One of the major rites of passage for the Amish and Mennonites is Rumspringa, which literally translates as “running around.” The purpose of this rite of passage is to make certain of one’s commitment to Amish lifestyle and faith. This rite of passage takes place when the child is around sixteen years old. The adolescents are allowed some freedom from Amish life. They may wear jeans, go on dates, drink alcohol, and partake in other activities that are not allowed in Amish communities. By participating, they are able to see what life is like outside of the Amish faith, and therefore may make an informed decision about whether or not they want to make a commitment to the Amish faith by being baptized. Around eighty-five percent choose to remain Amish and become baptized. Rites of passage evident in the Amish faith are Baptism, commitment to God, entrance to adulthood, and courtship. There are two kinds of rituals, social and ceremonial. The social rituals consist of home activities and chores. These are strict ways of clothing, family, relations, child rearing, and so on. The ceremonial rituals consist of worship, baptism, marriages, communion, and funerals.
In the Amish faith, Baptism is one of the ceremonial rituals that take place during a child’s late adolescence. Baptism signifies repentance and commitment in the church and the transition to adulthood. This ritual is important for the Amish community because it welcomes a new member to its community, thus making the community stronger. This is considered as a rite of passage because adolescents are able to make their own decisions and are willing to live their life following the way of their community. These new members must live with duty, honor, loyalty, and religious calling. Baptism happens when the Amish person is an adult, and can make an informed commitment to the faith. They are baptized as adults so that they can make a true and knowledgeable commitment to God. They have spent their whole lives coming to understand the Amish faith, and therefore can decide whether they agree with their faith’s practices and can obey to them.
Before an adolescent can be baptized, he or she must attend classes with ministers on Sunday mornings. During these classes, ministers teach the adolescents the Confession of Faith, since it is the basis of Amish instruction. Adolescents must follow the will of their parents and must commit their life to God and to the community before they can be baptized. A young man must make a promise to fulfill their duties and must kneel and answer questions by the bishops, deacons, and ministers. Males are baptized first with the Father, Son, and the Holy Spirit. When the bishop gets to the female, the wife of the bishop helps to take their caps off for baptism. Each new member is greeted with a holy kiss on the hand. They are asked if they can renounce the devil, the world, and themselves and if they can commit themselves to Christ and the Church and be obedient to the Word of God. Baptism is a permanent vow to follow the Church.
Marriage is another ceremonial ritual important in the Amish community. Marriage is the welcome of a new home in the community, another place to hold preaching services and another family with which to raise future members in the Amish way of life. These couples are moving from adolescence to adulthood. The service of marriage is similar to other weddings in America. With marriage, there is a lot of secrecy and planning.

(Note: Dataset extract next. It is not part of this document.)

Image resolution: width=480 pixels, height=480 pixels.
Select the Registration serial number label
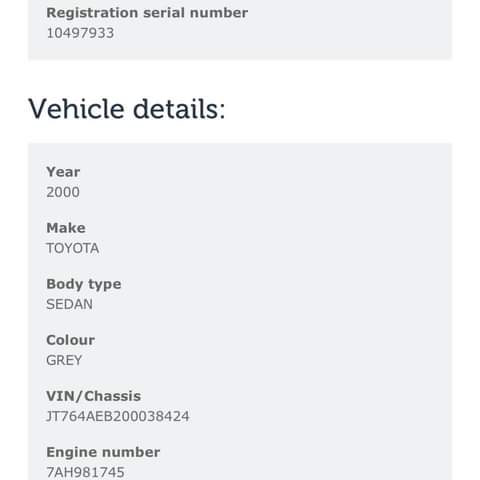pyautogui.click(x=147, y=13)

Couples have to be secretive with their courtship. The minister goes to the woman’s house at night and asks her if she wants to marry the man who sent him, then the minister asks the woman’s parents for their permission for the marriage.
Worship services are held in Amish homes, while the Church districts hold services every other Sunday. A group containing at least two hundred or more neighbors and relatives will have an “off Sunday” and father for worship. Often they will meet in a farmhouse, the basement of a newer home, or in a shed or a barn. Their sedentary lifestyle keeps them from congregating in churches or mosques. After a three-hour morning service, a fellowship meal is held at noon, followed by informal visiting time. The Amish engage in plain and simple, but unwritten liturgy with congregational singing and two sermons. Their liturgies are unique and done without the aid of offerings, candles, crosses, and robes. Music is sung from memory in unison without any musical accompaniment.
Communion services are held each autumn and spring. The communion frames the religious year for the Amish. These rituals emphasize self-examination and spiritual rejuvenation. Sins are confessed and members reaffirm their vows. Communion is held when the congregation is at peace and when all members are in harmony. The six- to eight-hour communion service includes preaching, a light meal during the service, and the commemoration of Christ’s death with bread and wine. Pairs of members wash each other’s feet as the congregation sings. At the end of the communion service members give an alms offering to the deacon, the only time that offerings are collected in the Amish faith.